A United Arab Emirates school textbook, published just two weeks after the announcement of the country’s peace deal with Israel, praises the peace initiative.
In a new report by IMPACT-se, an Israeli organisation which analyses textbooks and school curricula all over the Arab world, the UAE is shown to be streets ahead of some of its neighbours in its attitude to Israel and what its young people are being taught.
In its 2020 Islamic Studies textbook, there is praise for the peace deal and an emphasis that co-operation and peace are not just fundamental Islamic values, but also “UAE national characteristics”.
Separately, a social studies textbook mentions Judaism and says it belongs in the Arab region. And, unusually, Israel, the West Bank and Gaza are shown on a topological map of the Arab world.
The new version of the Islamic Studies textbook, aimed at 11-12 year-olds, includes a passage showing the backing of the Fatwa Council.
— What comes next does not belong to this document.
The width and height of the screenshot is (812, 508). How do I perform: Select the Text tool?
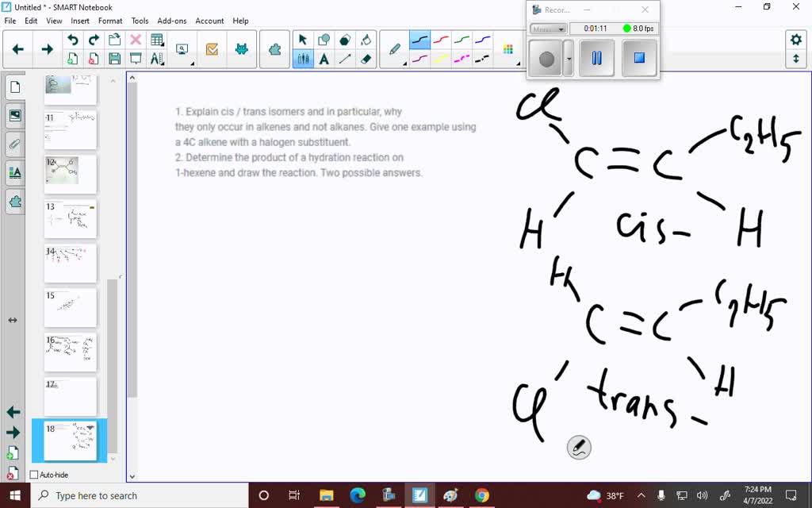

Dr Muhammad Matar Al Kaabi, head of the UAE General Authority for Islamic Affairs and Endowments, is quoted in the textbook as saying that this “historic” initiative “stems from the values of our true Islamic religion” which strive towards “building bridges of co-operation”.
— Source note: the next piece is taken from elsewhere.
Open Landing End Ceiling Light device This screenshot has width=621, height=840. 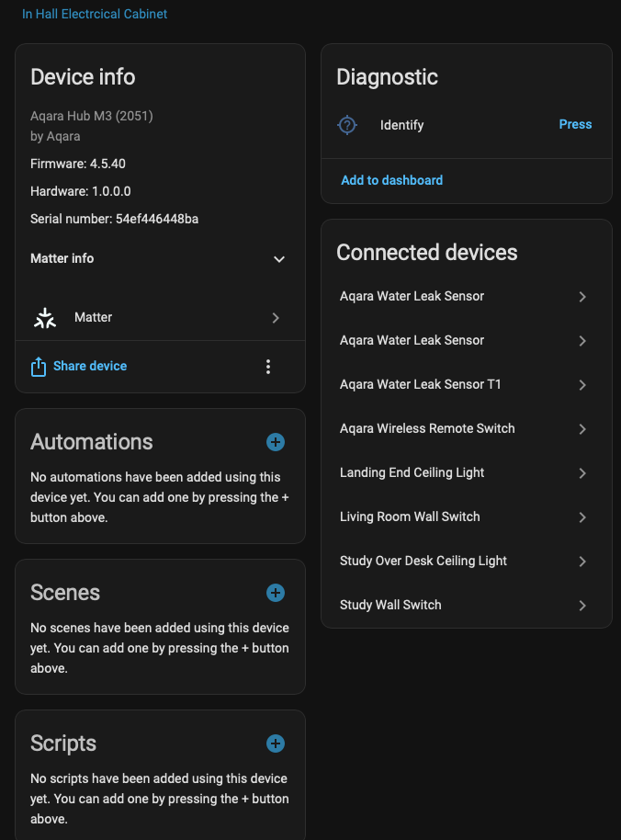tap(412, 472)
Students are asked to create a presentation on the importance of peace treaties and the UAE’s role in achieving peace. The new section of the textbook also states that the UAE supports efforts towards reconciliation between Israel and the Palestinians.
Marcus Sheff, the UK-born chief executive of IMPACT-se, said: “It is remarkable that a textbook that teaches about the UAE-Israel treaty was on the desks of schoolchildren in the Emirates just two weeks after the announcement of the agreement.
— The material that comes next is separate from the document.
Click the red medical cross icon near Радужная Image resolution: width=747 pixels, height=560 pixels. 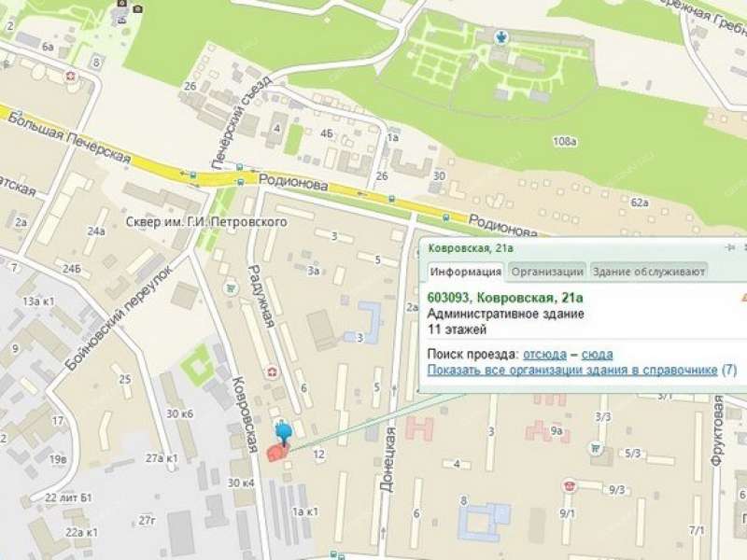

“The treaty is not just presented as a fact in the textbook. Students are presented with the religious, ethical and national reasons to support the agreement and employ critical thinking in completing an exercise about the importance of peace-making.
Emirati children have been receiving a systematic peace education for several years, through the Moral Education curriculum. Clearly, the citizens of a country that teaches peace-making, conflict resolution and the acceptance of ‘the other’ at school, will be more likely to embrace peace treaties signed by their leaders.